Ivanka speaks.Photo: Chip Somodevilla

Over the past week, both Eric and Donald Trump have made it very clear what they think Ivanka Trump ought to do in the face of sexual harassment. Donald — who spoke in defense of Roger Ailes, the ex-Fox CEO who’s facing a slew of sexual-harassment charges — declared that, should she be harassed at work, Ivanka “would find another career or find another company,” while Eric called his sister a “strong, powerful woman” who “wouldn’t allow herself to be subjected to it.”

There are obvious problems with both Donald’s and Eric’s assessments (both father and son place responsibility for harassment on the victim), and their comments have drawn ire. But on Tuesday night, Fox News’ Greta Van Susteren asked Ivanka — someone who’s actually a woman and who’s actually experienced sexual harassment on the job — her thoughts on all of this.

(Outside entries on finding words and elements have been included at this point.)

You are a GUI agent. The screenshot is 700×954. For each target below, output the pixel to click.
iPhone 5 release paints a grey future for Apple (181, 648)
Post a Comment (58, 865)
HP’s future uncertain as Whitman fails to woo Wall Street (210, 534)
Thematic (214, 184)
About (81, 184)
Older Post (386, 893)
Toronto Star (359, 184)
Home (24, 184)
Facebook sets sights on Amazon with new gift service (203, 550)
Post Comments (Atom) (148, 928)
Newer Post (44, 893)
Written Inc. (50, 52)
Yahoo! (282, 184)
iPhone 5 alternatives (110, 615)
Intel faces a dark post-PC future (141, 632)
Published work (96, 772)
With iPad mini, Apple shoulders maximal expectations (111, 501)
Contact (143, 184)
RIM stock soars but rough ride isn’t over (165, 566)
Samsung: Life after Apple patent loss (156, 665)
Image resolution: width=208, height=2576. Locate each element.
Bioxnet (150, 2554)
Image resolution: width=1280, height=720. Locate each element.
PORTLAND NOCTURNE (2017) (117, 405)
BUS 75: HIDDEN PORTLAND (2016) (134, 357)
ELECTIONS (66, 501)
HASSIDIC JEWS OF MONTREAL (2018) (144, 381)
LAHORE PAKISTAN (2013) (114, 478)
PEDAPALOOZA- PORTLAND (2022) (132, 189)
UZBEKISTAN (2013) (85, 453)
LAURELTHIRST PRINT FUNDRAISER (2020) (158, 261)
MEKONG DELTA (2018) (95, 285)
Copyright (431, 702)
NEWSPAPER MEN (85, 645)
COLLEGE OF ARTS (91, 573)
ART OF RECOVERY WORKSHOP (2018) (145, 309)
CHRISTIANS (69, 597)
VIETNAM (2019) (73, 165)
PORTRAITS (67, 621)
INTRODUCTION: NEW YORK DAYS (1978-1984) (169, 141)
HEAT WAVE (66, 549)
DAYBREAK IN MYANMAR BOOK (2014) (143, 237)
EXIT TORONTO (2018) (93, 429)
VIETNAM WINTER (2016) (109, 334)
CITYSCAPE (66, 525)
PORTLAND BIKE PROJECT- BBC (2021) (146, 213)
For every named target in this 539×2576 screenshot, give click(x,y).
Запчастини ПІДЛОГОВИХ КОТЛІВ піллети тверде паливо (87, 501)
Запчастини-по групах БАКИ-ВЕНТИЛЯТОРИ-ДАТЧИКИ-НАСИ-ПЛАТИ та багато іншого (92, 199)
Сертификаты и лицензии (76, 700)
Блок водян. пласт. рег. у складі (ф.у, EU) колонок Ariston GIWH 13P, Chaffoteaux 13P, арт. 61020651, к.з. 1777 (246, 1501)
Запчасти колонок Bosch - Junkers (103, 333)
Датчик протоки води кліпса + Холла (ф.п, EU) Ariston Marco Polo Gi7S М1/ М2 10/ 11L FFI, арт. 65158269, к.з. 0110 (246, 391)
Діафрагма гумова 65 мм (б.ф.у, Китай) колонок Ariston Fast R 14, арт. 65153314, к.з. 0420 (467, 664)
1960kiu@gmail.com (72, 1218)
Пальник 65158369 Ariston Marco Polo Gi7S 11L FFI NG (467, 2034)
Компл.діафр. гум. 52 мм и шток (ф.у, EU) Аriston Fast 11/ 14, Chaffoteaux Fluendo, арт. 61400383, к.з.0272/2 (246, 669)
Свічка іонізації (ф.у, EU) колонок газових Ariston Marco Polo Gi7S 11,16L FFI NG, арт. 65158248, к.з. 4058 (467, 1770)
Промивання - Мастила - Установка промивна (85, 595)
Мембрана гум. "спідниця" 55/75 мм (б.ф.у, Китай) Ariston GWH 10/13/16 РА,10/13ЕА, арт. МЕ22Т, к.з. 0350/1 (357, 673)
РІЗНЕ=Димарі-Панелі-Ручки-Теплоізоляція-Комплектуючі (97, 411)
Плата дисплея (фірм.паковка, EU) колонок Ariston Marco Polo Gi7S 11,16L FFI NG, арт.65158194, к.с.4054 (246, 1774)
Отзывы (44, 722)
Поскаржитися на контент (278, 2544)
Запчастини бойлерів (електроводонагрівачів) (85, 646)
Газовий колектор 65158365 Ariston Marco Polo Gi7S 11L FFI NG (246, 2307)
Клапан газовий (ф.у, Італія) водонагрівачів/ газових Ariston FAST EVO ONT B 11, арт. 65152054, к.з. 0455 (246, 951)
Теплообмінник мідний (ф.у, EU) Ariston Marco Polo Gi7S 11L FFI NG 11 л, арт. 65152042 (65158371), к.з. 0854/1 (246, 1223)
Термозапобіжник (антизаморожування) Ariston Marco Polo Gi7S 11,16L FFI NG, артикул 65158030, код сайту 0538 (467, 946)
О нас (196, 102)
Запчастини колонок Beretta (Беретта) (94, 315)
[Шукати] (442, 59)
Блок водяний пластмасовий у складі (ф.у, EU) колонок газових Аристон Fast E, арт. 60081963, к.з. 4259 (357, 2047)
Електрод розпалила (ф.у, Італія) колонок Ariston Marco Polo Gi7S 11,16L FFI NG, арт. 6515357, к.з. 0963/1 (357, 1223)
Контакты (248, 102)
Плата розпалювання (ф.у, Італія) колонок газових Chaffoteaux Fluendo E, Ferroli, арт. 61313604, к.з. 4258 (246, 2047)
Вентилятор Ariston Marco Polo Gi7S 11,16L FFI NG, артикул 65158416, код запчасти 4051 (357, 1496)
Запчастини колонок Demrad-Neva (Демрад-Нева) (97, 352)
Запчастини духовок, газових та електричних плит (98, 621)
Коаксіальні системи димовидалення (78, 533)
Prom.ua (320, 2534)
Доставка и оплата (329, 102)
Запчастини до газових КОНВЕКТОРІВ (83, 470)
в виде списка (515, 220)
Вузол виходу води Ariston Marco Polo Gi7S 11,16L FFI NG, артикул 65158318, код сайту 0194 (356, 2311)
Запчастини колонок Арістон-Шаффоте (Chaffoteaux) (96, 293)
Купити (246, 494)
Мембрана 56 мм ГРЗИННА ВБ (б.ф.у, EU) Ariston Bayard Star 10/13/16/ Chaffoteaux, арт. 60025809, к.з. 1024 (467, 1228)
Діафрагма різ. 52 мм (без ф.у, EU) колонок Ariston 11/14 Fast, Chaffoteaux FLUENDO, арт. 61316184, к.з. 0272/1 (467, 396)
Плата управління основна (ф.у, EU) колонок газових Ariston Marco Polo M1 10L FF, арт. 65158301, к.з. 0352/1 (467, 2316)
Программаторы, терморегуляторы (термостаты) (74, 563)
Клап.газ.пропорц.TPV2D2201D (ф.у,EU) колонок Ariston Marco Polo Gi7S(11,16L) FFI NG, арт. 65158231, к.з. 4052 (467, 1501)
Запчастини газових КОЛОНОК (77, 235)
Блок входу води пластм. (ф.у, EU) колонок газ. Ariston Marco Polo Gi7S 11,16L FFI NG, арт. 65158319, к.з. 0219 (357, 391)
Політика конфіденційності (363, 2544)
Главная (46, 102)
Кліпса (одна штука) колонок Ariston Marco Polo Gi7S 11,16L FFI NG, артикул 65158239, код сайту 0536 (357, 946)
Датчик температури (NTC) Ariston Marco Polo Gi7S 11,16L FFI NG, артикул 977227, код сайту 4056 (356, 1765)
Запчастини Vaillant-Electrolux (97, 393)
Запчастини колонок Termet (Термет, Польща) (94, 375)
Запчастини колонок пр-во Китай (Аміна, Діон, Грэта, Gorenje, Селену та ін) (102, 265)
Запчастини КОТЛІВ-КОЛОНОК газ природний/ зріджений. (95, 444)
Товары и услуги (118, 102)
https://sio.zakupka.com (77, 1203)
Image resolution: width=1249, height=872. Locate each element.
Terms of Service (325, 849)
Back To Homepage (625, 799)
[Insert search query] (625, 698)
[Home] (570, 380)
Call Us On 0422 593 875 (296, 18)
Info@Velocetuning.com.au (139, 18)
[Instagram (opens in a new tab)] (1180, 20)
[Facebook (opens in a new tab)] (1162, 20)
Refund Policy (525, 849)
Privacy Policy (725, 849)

“I think harassment in general, regardless, sexual or otherwise, is totally inexcusable and if it transpires it needs to be reported and it needs to be dealt with on a company level,” she replied.

She went on: “We have a very strong HR team at the Trump Organization, who is equipped to deal with these issues if they arise … and you hope you have a culture in which they don’t arise. But when they do, it needs to be dealt with swiftly.”

In her 2009 book, The Trump Card: Playing to Win in Work and Life, Ivanka detailed her own experiences with sexual harassment, which included harassment on her father’s construction sites. “The workers never realized I was the boss’s daughter when they started hooting and hollering, and it didn’t much matter how I responded,” she wrote. “I’d laugh it off and act as it it were no big deal.”

But in deciding how to respond to comments, Ivanka described a “no-win situation” that many women know all too well: “If I ignored the inappropriate remarks, I might come across as weak. If I responded too harshly, I’d be a tightly wound witch.” Her advice to readers was to “Learn to figure out when a hoot or a holler is indeed a form of harassment and when it’s merely a good-natured tease that you can give back in kind.” Which may not be the best approach, but at least it’s one that acknowledges that sexual harassment exists.